Today’s agenda is to actually walk to the Fort, enjoy another lazy afternoon and then go to the Friday night market in a neighboring town. It is suppose to be more like a festival. We shall see. I may have to “dress up” and wear a skirt or local sundress from one of the vendors.

Thursday, January 20, 2011

Candolim, Goa, India, January 20, 2011

We arrived in the Miami Beach of India yesterday afternoon. It is a series of beaches in the state of Goa that have small tourist areas attached, much like the drive from Miami to Ft. Lauderdale, only much more rustic. We are staying in a lovely rooming house very near the beach. It is quiet and peaceful here. Our view is of a lovely garden with a huge jackfruit tree. It is much different than the bustle of Delhi and Mumbai. And, it has relatively clean streets. It reminds me very much of the south coast towns and the north beach town of Malindi in Kenya.

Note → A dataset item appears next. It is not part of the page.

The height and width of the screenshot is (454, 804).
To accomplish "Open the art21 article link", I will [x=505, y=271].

Goa has two big rivers complete with barges, casinos and boating; much like my own area on the Mississippi. It is famous for growing cashews, mining iron and magnesium, salt fields and some spices. The tourist trade is huge here with a lot of diversity in the travelers.

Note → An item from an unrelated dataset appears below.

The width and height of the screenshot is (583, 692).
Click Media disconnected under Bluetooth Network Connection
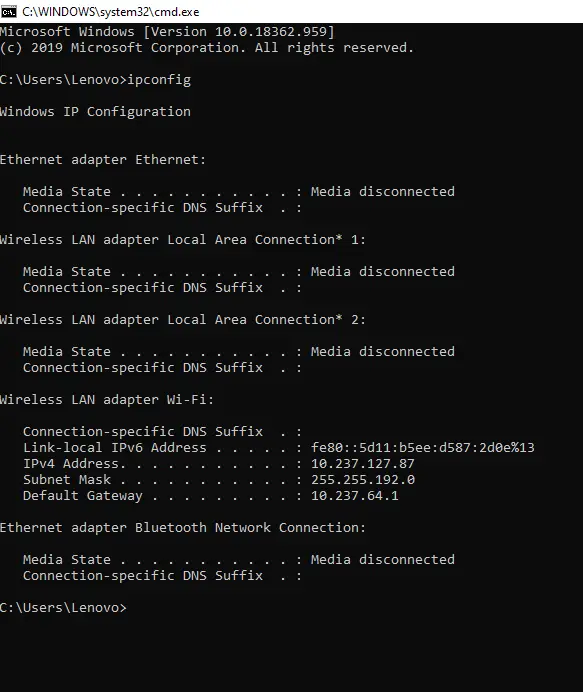click(x=383, y=560)
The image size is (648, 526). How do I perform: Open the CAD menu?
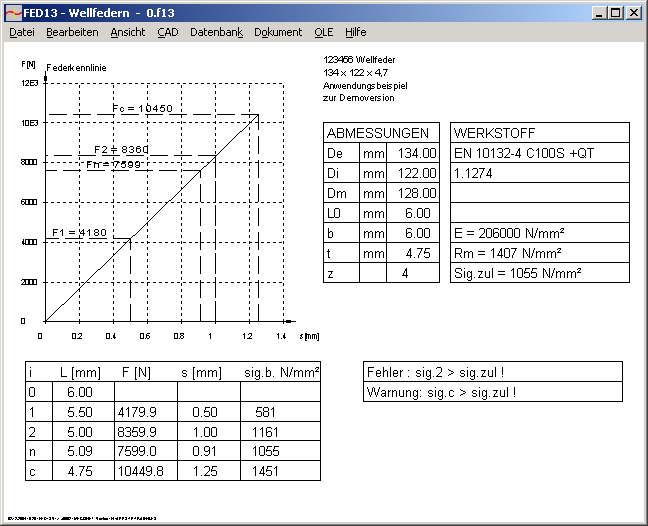pyautogui.click(x=167, y=32)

This morning we toured old Goa. It was the center of the Portuguese reign in this part of India. Interestingly, Goa did not join India until the Portuguese gave up control in 1961. India became independent from the UK in 1947. The area is predominately Catholic (and Hindu, of course) and boasts many cathedrals that were built with much vigor and flourish to entice the locals to become Christians. It was amazing to see the golden altars and ornate work in the ones we visited today.

My Catholic upbringing springs to life at times like these. I had an overwhelming urge to genuflect and be more somber than the hoard of Indian and international tourists would allow. One of the strangest things to see was a life size statue of the crucified Christ replete with smeared blood and the Indian tourists posing for pictures in front of it, next to it and basically all over it. I stood back mesmerized by the activity and all the time a song of the church playing in my head. I am not sure I know the name of it, but the chorus is “If ever I loved thee, my Jesus it is now.” It was impossible to see such a life-like statue, even with the photo fever around it, and not to be humbled by His death for me.

One of the churches had a small art gallery of that pictured the life of St. Francis Xavier in huge paintings and one archway that was painted with the most beautiful representation of the trinity I have seen. St. Francis Xavier was kind of foreshadowing of Mother Theresa. He ministered to the poor and the lepers of Goa. Of all the original structures built by the Portuguese from the time Vasco De Gama landed here in 1492, only the churches and one other large house are still standing.

Our agenda for the next few days is to spend some good beach time, relax and eat well. I must also comb the beaches in the early morning before the tourists descend to grab up some shells from the Indian Ocean for granddaughter, Guthrie, and a family friend, Nana Loree. I suppose sooner or later I will also be enticed into buying T-shirts. We will see. I hope to arrive back in Mumbai for my trip home, rested and tan.